Protein Databases¶

In a perfect experiment we would obtain fragment ions for all the b,y pairs of each peptide. If peaks can be unambiguously identified for all these pairs then the sequence of a peptide can simply be read off from the fragmentation spectrum itself. Unfortunately this is almost never the case using current instrumentation, and the only practical method to determine the sequences of peptides and proteins present in a sample is to compare spectra with a database of potential proteins. This database is usually just a FASTA formatted file containing amino acid sequences for all known proteins from your study organism. Constructing this database is a crucial first step in any proteomics analysis because only peptide sequences present in the database will appear in the results. In order to detect a peptide, its exact sequence must be explicitly included in the database.

Large vs Small Database¶

Since it is impossible to detect a peptide unless it is present in the search database, one might consider using a very large database such as the full content of NCBInr. There are two problems with this. The most important is that the sensivity of a search goes down as the search space goes up, which means that searches on large databases often return far fewer hits. Another, more practical issue is that searching a large database often takes an extremely long time, and might even crash your search engine.

Note that very small databases can also cause problems.
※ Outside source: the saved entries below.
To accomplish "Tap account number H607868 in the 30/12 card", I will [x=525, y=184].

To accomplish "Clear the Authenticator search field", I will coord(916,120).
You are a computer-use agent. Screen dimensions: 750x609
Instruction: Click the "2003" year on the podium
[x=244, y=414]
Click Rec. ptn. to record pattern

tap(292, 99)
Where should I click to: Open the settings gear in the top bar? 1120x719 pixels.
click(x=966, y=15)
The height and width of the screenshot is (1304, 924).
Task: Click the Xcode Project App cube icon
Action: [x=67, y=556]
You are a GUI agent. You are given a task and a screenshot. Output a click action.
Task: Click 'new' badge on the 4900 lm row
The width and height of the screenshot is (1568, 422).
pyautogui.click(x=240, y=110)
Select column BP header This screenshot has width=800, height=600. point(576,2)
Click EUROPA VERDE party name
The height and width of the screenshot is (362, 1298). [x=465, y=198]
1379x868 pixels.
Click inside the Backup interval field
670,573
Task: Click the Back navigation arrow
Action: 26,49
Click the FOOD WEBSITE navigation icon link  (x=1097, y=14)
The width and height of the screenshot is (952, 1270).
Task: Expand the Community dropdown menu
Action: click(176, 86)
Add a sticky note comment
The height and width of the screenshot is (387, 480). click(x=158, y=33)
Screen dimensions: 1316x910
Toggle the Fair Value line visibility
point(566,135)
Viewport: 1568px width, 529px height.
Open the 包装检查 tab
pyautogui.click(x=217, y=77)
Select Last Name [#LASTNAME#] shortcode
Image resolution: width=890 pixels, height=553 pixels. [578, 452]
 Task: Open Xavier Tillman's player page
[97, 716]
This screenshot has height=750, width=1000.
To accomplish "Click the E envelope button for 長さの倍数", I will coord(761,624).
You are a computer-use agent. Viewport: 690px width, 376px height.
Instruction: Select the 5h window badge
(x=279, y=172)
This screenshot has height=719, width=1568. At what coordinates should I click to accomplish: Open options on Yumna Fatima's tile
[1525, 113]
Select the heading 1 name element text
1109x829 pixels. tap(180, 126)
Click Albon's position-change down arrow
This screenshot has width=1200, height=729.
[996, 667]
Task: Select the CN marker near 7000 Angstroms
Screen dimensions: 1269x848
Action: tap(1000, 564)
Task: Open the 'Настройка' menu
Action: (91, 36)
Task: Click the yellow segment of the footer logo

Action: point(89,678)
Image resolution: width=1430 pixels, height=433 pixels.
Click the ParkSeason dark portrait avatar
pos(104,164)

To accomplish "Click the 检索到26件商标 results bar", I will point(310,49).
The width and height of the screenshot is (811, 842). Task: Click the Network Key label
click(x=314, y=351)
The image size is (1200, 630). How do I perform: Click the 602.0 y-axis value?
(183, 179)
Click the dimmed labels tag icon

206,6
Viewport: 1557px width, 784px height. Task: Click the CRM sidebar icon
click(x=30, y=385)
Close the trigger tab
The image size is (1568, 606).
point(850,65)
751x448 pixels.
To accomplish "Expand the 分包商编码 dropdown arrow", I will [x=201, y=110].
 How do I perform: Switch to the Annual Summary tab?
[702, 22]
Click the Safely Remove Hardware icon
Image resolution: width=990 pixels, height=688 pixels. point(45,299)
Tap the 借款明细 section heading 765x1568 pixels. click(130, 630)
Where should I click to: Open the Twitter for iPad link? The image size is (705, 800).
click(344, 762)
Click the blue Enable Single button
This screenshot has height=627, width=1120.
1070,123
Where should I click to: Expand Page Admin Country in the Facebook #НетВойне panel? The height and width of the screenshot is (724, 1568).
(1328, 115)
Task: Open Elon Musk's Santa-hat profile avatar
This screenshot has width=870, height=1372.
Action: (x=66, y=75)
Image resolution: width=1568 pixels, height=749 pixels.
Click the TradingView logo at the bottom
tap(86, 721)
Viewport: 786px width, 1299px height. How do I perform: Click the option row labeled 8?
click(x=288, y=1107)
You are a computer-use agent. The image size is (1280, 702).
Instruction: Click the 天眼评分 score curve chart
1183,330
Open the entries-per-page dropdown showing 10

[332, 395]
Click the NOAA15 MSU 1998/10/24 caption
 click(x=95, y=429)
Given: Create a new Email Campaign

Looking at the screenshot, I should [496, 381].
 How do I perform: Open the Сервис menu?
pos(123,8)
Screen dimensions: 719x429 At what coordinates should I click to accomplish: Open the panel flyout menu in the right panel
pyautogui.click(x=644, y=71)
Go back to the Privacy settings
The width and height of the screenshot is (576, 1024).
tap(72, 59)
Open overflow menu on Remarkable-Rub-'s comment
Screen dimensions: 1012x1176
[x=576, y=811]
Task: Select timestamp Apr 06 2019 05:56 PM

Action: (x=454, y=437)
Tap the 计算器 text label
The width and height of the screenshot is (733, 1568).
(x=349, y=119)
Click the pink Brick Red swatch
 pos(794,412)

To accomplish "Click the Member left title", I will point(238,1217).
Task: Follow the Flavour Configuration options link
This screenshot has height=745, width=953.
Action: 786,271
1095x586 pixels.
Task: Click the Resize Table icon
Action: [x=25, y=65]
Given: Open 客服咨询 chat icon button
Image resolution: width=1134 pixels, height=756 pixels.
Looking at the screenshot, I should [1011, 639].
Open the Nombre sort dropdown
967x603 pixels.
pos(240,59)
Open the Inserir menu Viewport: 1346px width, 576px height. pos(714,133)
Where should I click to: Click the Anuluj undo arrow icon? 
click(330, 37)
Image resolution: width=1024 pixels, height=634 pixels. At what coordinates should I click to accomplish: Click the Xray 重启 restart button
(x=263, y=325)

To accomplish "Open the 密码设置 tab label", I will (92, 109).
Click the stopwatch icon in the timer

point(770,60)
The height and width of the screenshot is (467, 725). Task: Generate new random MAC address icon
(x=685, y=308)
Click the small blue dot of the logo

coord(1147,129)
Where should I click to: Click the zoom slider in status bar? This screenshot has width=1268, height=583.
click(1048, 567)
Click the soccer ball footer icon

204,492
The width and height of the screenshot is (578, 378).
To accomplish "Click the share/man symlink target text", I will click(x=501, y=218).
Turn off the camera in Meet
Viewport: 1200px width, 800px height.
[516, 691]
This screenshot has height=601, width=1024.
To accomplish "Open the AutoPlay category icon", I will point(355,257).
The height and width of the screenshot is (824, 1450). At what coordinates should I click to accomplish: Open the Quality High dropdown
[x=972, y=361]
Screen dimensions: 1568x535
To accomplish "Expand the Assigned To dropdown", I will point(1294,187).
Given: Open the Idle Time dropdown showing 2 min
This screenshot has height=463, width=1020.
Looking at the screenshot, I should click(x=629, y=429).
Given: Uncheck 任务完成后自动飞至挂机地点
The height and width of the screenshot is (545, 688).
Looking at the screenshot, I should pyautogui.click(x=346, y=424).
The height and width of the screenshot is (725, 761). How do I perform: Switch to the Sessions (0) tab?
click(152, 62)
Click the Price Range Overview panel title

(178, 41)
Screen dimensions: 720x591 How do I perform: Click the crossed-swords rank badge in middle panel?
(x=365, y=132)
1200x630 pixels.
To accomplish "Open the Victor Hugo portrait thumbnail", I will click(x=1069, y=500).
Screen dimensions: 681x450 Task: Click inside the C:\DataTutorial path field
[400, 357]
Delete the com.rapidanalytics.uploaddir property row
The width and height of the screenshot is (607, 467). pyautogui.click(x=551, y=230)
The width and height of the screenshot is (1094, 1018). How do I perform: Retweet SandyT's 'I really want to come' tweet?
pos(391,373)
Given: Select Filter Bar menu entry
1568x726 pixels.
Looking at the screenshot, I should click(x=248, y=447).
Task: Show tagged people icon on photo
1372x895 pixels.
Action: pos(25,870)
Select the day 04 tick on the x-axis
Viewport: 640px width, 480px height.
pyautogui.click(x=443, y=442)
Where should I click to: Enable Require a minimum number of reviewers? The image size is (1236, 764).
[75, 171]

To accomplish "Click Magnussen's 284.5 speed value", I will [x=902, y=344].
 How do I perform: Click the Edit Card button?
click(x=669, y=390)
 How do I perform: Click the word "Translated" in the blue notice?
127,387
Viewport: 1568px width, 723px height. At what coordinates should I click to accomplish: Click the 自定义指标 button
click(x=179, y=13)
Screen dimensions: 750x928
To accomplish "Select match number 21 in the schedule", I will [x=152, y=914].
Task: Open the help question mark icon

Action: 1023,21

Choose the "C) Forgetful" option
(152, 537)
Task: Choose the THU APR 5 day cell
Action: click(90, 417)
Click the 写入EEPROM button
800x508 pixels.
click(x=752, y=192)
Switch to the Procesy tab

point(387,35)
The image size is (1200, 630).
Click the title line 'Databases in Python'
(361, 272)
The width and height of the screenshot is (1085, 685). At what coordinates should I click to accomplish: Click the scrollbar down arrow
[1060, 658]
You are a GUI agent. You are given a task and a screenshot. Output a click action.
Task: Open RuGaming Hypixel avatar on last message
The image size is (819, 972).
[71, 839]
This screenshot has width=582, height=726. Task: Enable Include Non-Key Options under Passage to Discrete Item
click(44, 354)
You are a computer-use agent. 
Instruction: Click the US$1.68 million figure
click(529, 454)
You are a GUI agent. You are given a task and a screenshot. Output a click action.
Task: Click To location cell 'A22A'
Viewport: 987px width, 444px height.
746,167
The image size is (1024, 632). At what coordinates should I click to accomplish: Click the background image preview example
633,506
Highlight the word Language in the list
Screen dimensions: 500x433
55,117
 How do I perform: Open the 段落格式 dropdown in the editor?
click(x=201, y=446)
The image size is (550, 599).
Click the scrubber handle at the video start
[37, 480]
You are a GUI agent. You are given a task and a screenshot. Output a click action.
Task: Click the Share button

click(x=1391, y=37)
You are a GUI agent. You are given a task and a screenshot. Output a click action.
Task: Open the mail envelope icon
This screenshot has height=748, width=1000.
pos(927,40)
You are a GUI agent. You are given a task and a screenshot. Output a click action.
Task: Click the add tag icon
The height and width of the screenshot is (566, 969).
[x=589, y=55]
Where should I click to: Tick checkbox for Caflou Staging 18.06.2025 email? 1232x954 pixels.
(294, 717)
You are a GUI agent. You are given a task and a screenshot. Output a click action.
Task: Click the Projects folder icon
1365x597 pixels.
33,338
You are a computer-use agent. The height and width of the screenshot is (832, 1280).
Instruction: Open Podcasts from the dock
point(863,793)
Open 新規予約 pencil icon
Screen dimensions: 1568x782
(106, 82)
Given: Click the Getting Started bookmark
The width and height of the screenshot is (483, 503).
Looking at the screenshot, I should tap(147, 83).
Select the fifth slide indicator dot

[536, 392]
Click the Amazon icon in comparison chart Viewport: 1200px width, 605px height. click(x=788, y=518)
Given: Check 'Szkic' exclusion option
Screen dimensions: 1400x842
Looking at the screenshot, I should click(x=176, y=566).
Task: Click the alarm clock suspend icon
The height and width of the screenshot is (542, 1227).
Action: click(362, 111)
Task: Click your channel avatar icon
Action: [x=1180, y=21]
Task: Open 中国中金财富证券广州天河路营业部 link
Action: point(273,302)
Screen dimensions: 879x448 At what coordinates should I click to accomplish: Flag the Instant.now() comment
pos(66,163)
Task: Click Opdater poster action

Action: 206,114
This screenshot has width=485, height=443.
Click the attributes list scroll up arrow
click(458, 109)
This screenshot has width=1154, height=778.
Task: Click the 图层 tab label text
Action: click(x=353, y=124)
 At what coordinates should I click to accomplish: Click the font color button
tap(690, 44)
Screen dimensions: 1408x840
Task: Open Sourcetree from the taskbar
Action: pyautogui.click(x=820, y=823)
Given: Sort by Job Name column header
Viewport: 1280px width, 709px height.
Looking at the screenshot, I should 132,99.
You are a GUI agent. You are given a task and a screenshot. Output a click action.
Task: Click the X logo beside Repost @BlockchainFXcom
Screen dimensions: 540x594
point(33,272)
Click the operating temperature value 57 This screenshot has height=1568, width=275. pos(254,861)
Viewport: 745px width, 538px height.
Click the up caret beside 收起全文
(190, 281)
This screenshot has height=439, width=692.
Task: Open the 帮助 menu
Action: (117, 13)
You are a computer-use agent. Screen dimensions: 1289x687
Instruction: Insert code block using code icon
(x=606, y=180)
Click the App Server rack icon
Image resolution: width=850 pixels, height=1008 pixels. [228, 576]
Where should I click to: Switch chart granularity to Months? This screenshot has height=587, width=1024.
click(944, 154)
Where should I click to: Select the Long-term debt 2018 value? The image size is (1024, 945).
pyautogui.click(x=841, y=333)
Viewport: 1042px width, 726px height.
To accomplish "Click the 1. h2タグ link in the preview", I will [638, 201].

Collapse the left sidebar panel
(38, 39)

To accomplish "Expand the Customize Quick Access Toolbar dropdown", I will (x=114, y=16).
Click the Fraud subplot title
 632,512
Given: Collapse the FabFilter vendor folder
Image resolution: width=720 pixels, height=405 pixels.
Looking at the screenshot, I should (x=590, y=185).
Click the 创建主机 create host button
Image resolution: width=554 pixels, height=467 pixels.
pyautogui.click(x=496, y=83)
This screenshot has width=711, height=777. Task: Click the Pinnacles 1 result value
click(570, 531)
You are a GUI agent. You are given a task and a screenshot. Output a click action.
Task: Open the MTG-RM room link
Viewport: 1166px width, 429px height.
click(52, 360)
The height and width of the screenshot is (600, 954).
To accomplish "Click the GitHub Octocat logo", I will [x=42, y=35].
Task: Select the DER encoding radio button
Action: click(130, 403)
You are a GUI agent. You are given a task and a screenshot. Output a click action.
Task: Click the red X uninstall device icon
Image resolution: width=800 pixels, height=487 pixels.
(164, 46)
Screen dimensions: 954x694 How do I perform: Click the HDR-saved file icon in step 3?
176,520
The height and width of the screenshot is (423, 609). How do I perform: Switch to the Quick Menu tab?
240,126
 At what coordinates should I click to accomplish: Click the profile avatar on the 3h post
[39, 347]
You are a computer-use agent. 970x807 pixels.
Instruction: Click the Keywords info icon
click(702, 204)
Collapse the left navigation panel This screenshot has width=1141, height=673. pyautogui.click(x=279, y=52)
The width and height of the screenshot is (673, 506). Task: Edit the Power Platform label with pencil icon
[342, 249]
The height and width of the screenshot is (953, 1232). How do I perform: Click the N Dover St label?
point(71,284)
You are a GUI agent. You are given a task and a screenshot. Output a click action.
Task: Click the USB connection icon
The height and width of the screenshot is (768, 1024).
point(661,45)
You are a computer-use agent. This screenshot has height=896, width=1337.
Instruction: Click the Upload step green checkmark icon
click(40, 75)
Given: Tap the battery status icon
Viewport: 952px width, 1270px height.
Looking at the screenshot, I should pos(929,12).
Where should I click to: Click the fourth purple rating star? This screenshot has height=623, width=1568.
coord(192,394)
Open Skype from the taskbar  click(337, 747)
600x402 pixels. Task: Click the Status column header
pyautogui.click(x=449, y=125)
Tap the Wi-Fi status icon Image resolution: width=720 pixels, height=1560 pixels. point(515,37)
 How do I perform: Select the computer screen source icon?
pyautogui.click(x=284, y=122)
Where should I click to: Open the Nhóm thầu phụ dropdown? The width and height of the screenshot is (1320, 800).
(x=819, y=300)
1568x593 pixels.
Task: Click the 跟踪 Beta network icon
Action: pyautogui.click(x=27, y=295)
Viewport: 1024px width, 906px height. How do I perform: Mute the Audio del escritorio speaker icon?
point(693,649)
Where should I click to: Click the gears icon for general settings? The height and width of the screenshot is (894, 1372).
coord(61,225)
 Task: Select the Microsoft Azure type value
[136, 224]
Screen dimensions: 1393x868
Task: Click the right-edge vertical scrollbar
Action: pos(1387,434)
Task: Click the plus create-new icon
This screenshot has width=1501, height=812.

In particular, some search engines, and most search engine post-processing statistical tools attempt to model the shape of peptide-sequence-match (PSM) score distributions. With a very small database (or with very few spectra) it may not be possible to model these distributions accurately. In most practical situations this is not an issue.

Typical sources of data for search databases¶

Uniprot.org: This is the canonical resource for publicly available protein sequences. It includes two large databases SwissProt, which contains manually curated sequences and Trembl which contains sequences automatically generated from genomic and transcriptomic data.

An Organism Specific database: In some cases, a community of researchers working on specific organisms will create their own sequence data repositories. Some of these are well maintained and are the best source of data for that study organism. Examples include PlasmoDB for Malaria for Flybase for drosophila.

Transcriptome derived sequences: If you are working on an organism for which public sequence data are scarce, it may be worth obtaining transcriptomic sequences for it. If sufficient data are obtained, the resulting assembled transcript sequences can be translated to form a good quality proteomic database.

Other: Depending on the project you might want to include sequences for specific variants of interest, or a six-frame translation of a genome.

Should I include decoys?¶

Decoys are often useful, but not always needed. Often, the decision to include decoys depends on the requirements of software that is used downstream of the search. Examples on this wiki that make use of Peptide Prophet typically use decoys because it can use these to ‘pin down’ the negative distribution.